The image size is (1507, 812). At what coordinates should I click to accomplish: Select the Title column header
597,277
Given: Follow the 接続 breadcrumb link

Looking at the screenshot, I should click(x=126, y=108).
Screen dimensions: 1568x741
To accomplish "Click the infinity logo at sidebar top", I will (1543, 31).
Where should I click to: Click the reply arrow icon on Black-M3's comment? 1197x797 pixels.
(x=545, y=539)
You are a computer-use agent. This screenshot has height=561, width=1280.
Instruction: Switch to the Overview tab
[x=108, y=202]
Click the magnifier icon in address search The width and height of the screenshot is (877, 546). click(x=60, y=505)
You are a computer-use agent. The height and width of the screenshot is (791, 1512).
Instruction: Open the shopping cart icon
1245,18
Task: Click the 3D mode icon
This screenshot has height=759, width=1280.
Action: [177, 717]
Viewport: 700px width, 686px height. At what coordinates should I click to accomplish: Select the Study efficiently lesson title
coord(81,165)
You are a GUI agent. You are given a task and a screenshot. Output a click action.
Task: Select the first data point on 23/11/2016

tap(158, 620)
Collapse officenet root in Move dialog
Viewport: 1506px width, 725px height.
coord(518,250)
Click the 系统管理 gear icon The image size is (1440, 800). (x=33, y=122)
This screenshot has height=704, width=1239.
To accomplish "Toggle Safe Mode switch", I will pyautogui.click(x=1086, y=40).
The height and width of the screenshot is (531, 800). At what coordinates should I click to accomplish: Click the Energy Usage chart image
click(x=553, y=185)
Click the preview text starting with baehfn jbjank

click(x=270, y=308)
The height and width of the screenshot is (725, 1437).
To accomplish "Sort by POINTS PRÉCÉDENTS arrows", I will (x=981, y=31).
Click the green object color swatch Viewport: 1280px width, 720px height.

--- --- ---

Please retype, without any change, the line containing "The height and width of the screenshot is (725, 1437)." and every line after it to the end of the entries above, and only those.

The height and width of the screenshot is (725, 1437).
To accomplish "Sort by POINTS PRÉCÉDENTS arrows", I will (x=981, y=31).
Click the green object color swatch Viewport: 1280px width, 720px height.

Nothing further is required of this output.